Crise du football italien : Troisième échec consécutif en Coupe du Monde et effondrement européen

Crise du football italien : Troisième échec consécutif en Coupe du Monde et effondrement européen

"On a touché le fond." C'est Fabio Capello qui le dit, pas un chroniqueur à sensation. Quand l'un des entraîneurs les plus titrés d'Italie affirme qu'il est pratiquement impossible de faire pire, on le prend au mot.

L'Italie a échoué à se qualifier pour la Coupe du Monde pour la troisième fois consécutive. Bologne et la Fiorentina ont tous deux été éliminés des compétitions européennes jeudi — respectivement en Ligue Europa et en Conference League — ce qui signifie qu'aucun club italien ne participera à une demi-finale européenne cette saison. La dernière fois que cela s'est produit, c'était en 1986-87, lorsqu'il n'existait que deux grandes compétitions continentales, et non trois.

L'Atalanta avait déjà été éliminée en huitièmes de finale de la Ligue des Champions. Le tableau de l'échec est complet.

La crise va bien au-delà des résultats

Le président de la FIGC, Gabriele Gravina, a démissionné. L'Italie n'a toujours pas de sélectionneur national depuis le départ de Gattuso. Les élections pour remplacer Gravina ne sont prévues que le 22 juin, ce qui signifie que toute la structure administrative est gelée en pleine crise. Antonio Conte et Max Allegri seraient les favoris pour le poste d'entraîneur, mais rien ne se passera tant que la fédération n'aura pas remis de l'ordre dans ses propres affaires.
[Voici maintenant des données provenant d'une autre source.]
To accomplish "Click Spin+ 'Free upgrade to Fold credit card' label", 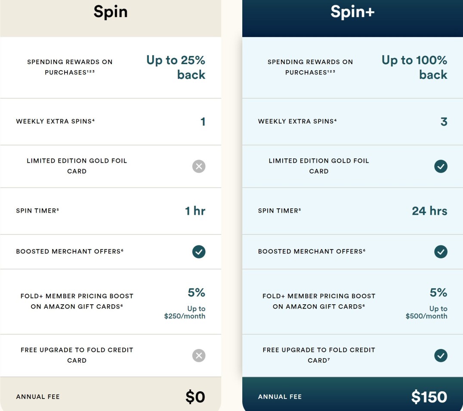I will (319, 355).
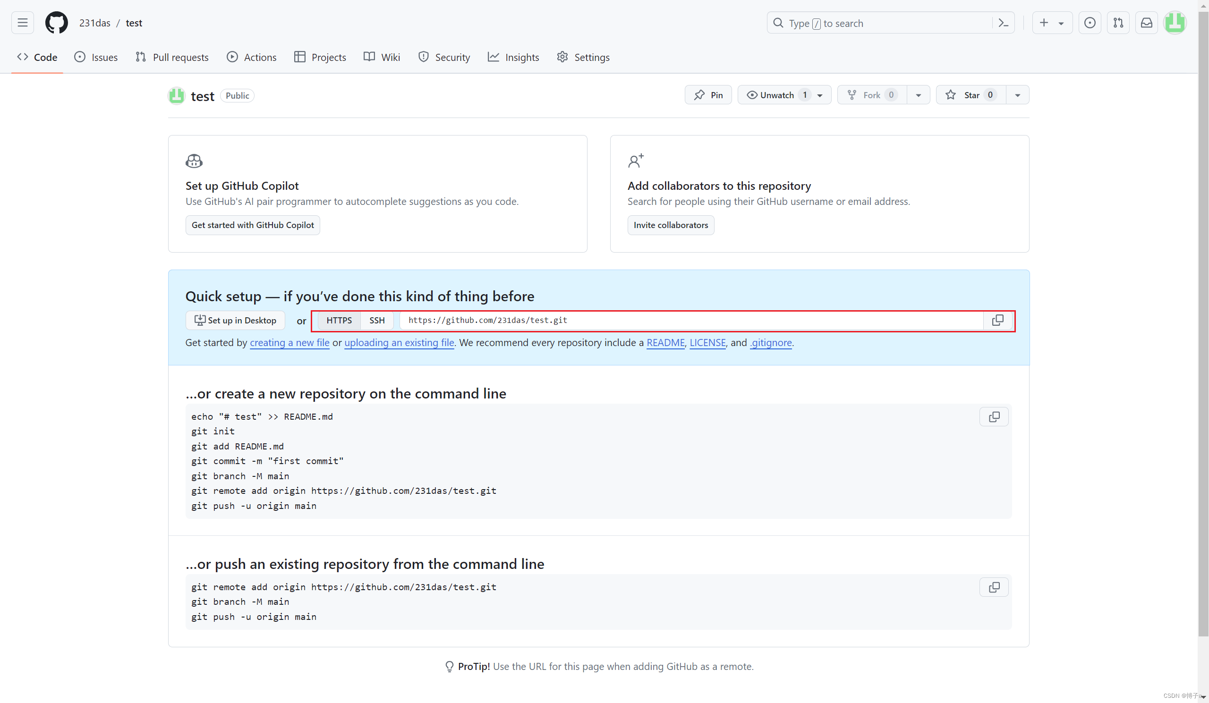
Task: Switch clone URL to SSH
Action: pos(377,320)
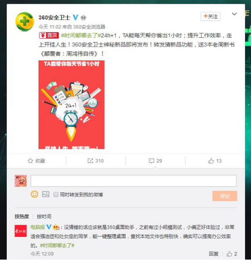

Carlo Ancelotti, désormais sélectionneur du Brésil, est allé droit au cœur du problème vendredi. "Les grands joueurs étrangers ne viennent plus en Italie", a-t-il déclaré, pointant du doigt le gouffre financier entre la Serie A et ses concurrents. Les droits télévisuels et les puissants groupes d'investisseurs à l'étranger ont rendu d'autres championnats bien plus attractifs. Pendant ce temps, l'obsession tactique de l'Italie a, selon ses mots, "dénaturé nos caractéristiques".

Les conséquences se font sentir sur le marché. Le déclin de la Serie A n'est pas seulement un problème sportif — c'est un problème commercial. Toutes les cotes concernant les clubs italiens dans les compétitions européennes de la saison prochaine devraient refléter un championnat qui a été largement dépassé par ses rivaux.

Le problème de l'Euro 2032 dont personne ne veut parler

L'Italie co-organise le Championnat d'Europe 2032 avec la Turquie. La construction des stades n'a pas commencé pour plusieurs sites clés. Le président de l'UEFA, Aleksander Ceferin, a été franc à ce sujet plus tôt ce mois-ci : "J'espère que les infrastructures seront prêtes. Sinon, le tournoi ne se jouera pas en Italie."

Ce n'est pas un avertissement voilé. C'est un président de l'UEFA en exercice qui laisse publiquement ouverte la possibilité de retirer à l'Italie ses droits d'accueil.

Gravina l'a résumé avant de partir : "La crise est profonde. Le football italien doit être repensé." À l'heure actuelle, le pays n'a même pas les personnes en place pour commencer à élaborer les plans.